### Aufgabe
Schreib aus dem Text über Anwaltssprüche die Stelle von „Anwalt sagt (zum älteren“ bis „lieber gütlich einigen.“ noch einmal ab. Benenne dabei „Mandant“ überall in „Klient“ um.

### Lesetext
===

Mandanten mögen es trotzdem, wenn ihr Anwalt solche Dinge sagt. Und deshalb sagt er sie auch immer wieder.
    Merke:
Frühkindliche Prägungen spielen auch für die Streitkultur vor Gericht eine nicht zu unterschätzende Rolle.
    Anwalt sagt (zum jüngeren Gegenanwalt):
Lieber junger Kollege!
    Anwalt meint:
    Du Anfänger!
    Anwalt sagt (zum älteren Gegenanwalt):
Das war zu Ihrer Zeit natürlich anders, aber ich erläutere Ihnen das gerne!
    Anwalt meint:
    Du bist senil. Geh in Rente!
    Hintergrund:
Vor Gericht spielt Psychologie eine wichtige Rolle. Es kann niemals schaden, den gegnerischen Anwaltskollegen ein wenig zu verunsichern. Ältere Anwälte schlagen gegenüber jüngeren Kollegen daher gerne einen väter-lich herablassenden Ton an. Damit ärgern sie den Jungspund und kompensieren gleichzeitig ihren Neid auf dessen noch uneingeschränkt bestehende Zeugungsfähigkeit. Der Junganwalt revanchiert sich am besten, indem er betont laut und deutlich spricht und immer wieder besorgt nachfragt, ob denn der ältere Kollege „AUCH WIRKLICH ALLES MITBEKOMMEN HAT“.
    Anwalt sagt:
Natürlich verschließt sich mein Mandant nicht einem vernünftigen Vergleich. Auch er will sich lieber gütlich einigen.

===

### Erfasste Daten
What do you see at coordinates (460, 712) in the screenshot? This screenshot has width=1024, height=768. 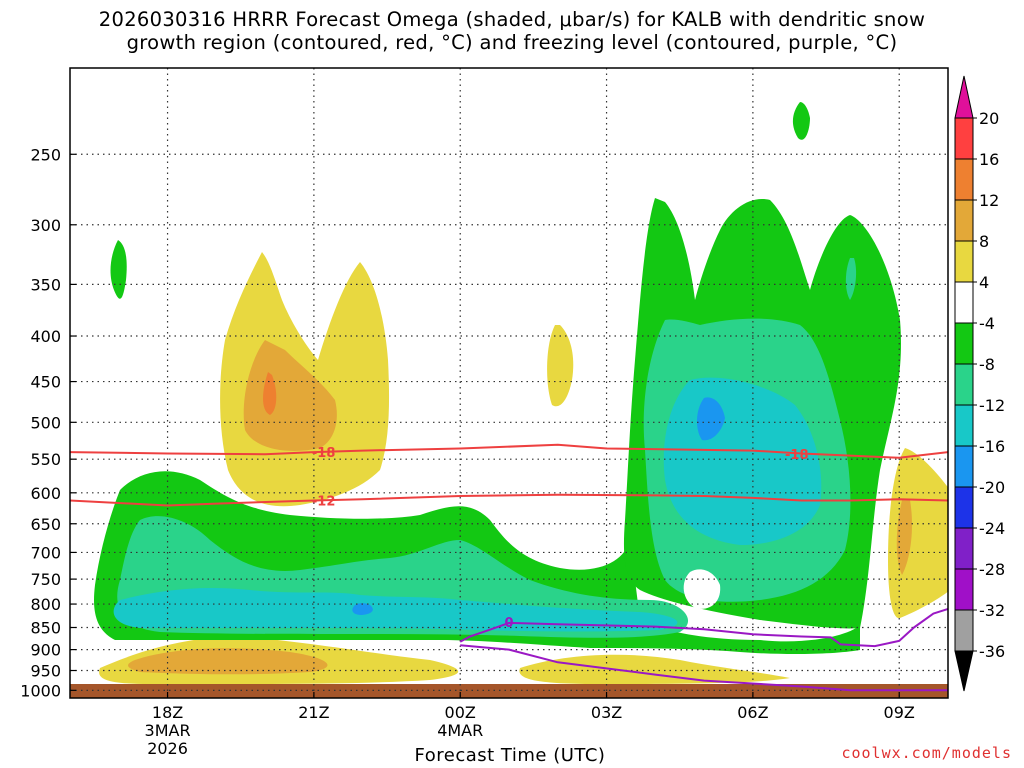 I see `x-tick-label: 00Z` at bounding box center [460, 712].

===

### Antwort
Anwalt sagt (zum älteren Gegenanwalt):
Das war zu Ihrer Zeit natürlich anders, aber ich erläutere Ihnen das gerne!
    Anwalt meint:
    Du bist senil. Geh in Rente!
    Hintergrund:
Vor Gericht spielt Psychologie eine wichtige Rolle. Es kann niemals schaden, den gegnerischen Anwaltskollegen ein wenig zu verunsichern. Ältere Anwälte schlagen gegenüber jüngeren Kollegen daher gerne einen väter-lich herablassenden Ton an. Damit ärgern sie den Jungspund und kompensieren gleichzeitig ihren Neid auf dessen noch uneingeschränkt bestehende Zeugungsfähigkeit. Der Junganwalt revanchiert sich am besten, indem er betont laut und deutlich spricht und immer wieder besorgt nachfragt, ob denn der ältere Kollege „AUCH WIRKLICH ALLES MITBEKOMMEN HAT“.
    Anwalt sagt:
Natürlich verschließt sich mein Klient nicht einem vernünftigen Vergleich. Auch er will sich lieber gütlich einigen.